Aardvark Weather is an end-to-end data-driven model for weather prediction. Unlike most of its data-driven forecasting model peers, it directly maps past observations to future forecasts. The architecture consists of three components: an encoder, a processor, and a decoder. The encoder ingests raw observations to estimate the gridded initial state of the atmosphere. The processor then advances the estimated atmospheric state in time. Finally, the decoder generates the prediction at the point of interest based on the gridded state forecast. Each component was initially trained independently. The encoder was trained on level 1B or 1C satellite data (ASCAT, AMSU-A & B, HIRS, IASI, GRIDSAT) and in-situ records (HadISD, ICOADS, IGRA). The processor was trained on 1.5° regridded ERA5 dataset utilising surface variables (t2m, u10, v10, mslp) and pressure level variables (q, z, t, u, v) at level 200, 500, 700, and 850 hPa. The decoder was trained on HadISD station data using near-surface temperature (t2m) and wind speed (ws). Once these blocks were individually trained, they were chained in sequence and fine-tuning into the end-to-end model.

In the paper [1] , the authors systematically benchmark Aardvark Weather and demonstrate its potential to replace the full numerical weather prediction (NWP) pipeline.

For global gridded forecasts, Aardvark achieves latitude-weighed RMSE comparable to the Integrated Forecasting System (IFS) in its high resolution configuration (HRES) from the European Centre for Medium-Range Weather Forecasts (ECMWF) and Global Forecast System (GFS) from the National Centers for Environmental Prediction, across variables including t2m, u10, v10, mslp, t850, u700, and q700 at lead time up to 10 days. Spatially, the model successfully reproduces the large-scale atmospheric state features in both the mid-latitude and the tropics.

For station forecasting, Aardvark delivers global mean absolute error (MAE) on par with the station-corrected HRES for temperatures predictions up to 10 days and for wind speed up to 6 days. Notably, in resource-limited areas such as West Africa and the Pacific, Aardvark consistently out-performed the station-corrected IFS-HRES across all lead times.

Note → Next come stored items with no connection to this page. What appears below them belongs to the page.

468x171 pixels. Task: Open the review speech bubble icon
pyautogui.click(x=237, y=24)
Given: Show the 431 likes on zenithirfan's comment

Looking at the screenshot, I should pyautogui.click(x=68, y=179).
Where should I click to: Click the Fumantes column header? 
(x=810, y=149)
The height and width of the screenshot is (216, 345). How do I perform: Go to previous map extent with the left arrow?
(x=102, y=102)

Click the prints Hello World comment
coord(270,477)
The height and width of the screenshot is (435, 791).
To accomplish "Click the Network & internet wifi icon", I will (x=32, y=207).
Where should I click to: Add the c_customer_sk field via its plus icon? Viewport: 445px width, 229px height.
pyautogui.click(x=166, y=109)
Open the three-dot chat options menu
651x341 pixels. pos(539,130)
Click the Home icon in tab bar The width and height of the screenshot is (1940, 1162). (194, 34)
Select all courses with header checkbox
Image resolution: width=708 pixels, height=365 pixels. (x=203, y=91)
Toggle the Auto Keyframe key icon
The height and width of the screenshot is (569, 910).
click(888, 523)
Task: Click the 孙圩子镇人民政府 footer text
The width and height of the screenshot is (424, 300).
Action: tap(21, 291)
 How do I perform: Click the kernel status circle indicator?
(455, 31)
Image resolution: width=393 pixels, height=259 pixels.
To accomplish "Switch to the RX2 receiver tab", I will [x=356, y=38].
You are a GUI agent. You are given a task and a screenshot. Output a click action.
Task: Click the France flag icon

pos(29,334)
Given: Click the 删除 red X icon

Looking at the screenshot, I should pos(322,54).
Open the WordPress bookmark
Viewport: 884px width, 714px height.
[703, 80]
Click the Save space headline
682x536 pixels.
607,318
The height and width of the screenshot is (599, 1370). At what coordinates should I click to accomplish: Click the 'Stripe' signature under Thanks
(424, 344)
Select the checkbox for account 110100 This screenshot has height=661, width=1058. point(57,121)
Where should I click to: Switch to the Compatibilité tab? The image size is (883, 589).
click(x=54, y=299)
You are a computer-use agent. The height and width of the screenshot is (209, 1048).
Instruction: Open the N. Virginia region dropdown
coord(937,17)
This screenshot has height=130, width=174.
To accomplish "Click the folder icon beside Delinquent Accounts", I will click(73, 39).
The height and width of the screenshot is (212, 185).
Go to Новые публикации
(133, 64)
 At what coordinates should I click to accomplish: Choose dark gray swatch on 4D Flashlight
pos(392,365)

At NCI, we configured the NCI-ai-ml environment compatible to support Aardvark Weather [2], enabling researchers to explore its datasets, and building its training and inference pipelines on Gadi. To assist users, four Jupyter notebooks have been developed, showcasing the satellite and synoptic observation datasets[3], model training workflow, and forecast evaluation procedures.

Reference:
1. Allen, A., Markou, S., Tebbutt, W. et al. (2025). End-to-end data-driven weather prediction. Nature, 641, 1172–1179. https://doi.org/10.1038/s41586-025-08897-0

2. Allen, A. (2025). aardvark-weather-public [Software]. GitHub. https://github.com/anna-allen/aardvark-weather-public

3. Aardvark Weather Observational Dataset, av555/aardvark-weather, Hugging Face, doi:10.57967/hf/4274, https://huggingface.co/datasets/av555/aardvark-weather”

Dataset Demo

Notes from NCI: This notebook is originally from aardvark-weather-public repository. We adapt it to facilitate NCI users to run it on Gadi. The visualization of GRIDSAT is added for the completeness. It uses the netcdf file from the training datasets provided by the author in the huggingface instance av555/aardvark-weather.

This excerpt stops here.